Cheese and thyme straws with curried cauliflower soup
Serves: 2
Ingredients
For the cheese straws
1 x roll all butter puff pastry
1 egg, beaten
50g grated parmesan
Few sprigs thyme, leaves removed
Pinch salt
For the soup
1 small cauliflower chopped into small florets
1 tbsp curry powder
1 l full fat milk
To serve 2 tbs double cream
1 tbsp olive oil
Method
1. Preheat the oven to 200C
2. To make the straws, unroll the pastry and brush all over with beaten egg. Sprinkle over the parmesan and thyme and salt.
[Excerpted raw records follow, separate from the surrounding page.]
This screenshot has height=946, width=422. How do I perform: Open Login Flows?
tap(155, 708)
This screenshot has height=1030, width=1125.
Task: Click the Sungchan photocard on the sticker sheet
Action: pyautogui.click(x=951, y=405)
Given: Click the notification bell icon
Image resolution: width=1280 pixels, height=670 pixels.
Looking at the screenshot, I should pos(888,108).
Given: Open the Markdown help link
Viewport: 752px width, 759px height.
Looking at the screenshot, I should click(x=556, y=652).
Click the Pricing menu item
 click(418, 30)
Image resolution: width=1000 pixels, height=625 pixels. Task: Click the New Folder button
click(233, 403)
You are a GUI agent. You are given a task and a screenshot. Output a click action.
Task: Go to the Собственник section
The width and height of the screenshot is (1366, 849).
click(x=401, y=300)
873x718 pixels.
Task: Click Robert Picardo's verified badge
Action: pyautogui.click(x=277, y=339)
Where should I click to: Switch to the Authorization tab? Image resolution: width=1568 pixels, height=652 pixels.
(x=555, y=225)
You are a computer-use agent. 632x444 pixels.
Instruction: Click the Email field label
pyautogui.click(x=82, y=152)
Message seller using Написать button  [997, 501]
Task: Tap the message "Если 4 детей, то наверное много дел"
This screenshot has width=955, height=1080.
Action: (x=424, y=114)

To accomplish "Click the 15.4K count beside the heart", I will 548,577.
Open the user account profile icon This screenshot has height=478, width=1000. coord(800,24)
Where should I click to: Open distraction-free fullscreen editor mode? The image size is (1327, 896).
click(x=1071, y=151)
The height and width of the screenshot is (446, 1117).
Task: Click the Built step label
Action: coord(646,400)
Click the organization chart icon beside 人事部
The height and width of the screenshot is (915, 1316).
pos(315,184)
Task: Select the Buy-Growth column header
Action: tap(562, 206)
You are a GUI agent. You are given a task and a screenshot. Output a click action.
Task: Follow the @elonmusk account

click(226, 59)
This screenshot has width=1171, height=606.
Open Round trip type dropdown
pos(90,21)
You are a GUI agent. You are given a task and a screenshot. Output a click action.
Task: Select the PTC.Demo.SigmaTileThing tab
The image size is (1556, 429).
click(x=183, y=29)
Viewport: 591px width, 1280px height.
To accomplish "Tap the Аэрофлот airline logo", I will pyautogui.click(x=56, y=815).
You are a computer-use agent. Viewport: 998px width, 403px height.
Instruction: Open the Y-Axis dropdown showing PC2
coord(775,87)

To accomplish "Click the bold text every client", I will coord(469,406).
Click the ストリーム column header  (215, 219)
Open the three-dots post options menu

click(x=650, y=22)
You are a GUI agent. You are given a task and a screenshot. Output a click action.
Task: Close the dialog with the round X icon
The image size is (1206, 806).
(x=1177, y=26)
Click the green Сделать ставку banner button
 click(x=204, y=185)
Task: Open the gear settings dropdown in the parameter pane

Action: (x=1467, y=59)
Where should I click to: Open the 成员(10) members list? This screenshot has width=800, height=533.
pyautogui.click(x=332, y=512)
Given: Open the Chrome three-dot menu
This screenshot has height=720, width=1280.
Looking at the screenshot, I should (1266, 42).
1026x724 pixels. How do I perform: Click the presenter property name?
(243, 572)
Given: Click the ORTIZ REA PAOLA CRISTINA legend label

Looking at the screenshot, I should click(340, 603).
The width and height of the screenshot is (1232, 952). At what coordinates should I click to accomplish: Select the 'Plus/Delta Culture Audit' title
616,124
3. Cover the whole area with a sheet of cling film and gently roll with a rolling pin to press the topping into the pastry.
4. Meanwhile, to make the soup, pop the cauliflower florets, curry powder and milk into a pan and bring to the boil. Then simmer for 5 minutes.
5. Blitz in a food processor until smooth pour into a clean pan and warm through
6. To serve, spoon the soup into bowls, drizzle in cream and a little olive oil sit the straws alongside
Tip: Before you serve the soup, you can boil down some cauliflower florets (one whole cauliflower), blitz them in a blender, then place in a frying pan with 100g butter for 15-20 mins, and re blitz to make a puree. This is a delicious garnish to go with the soup!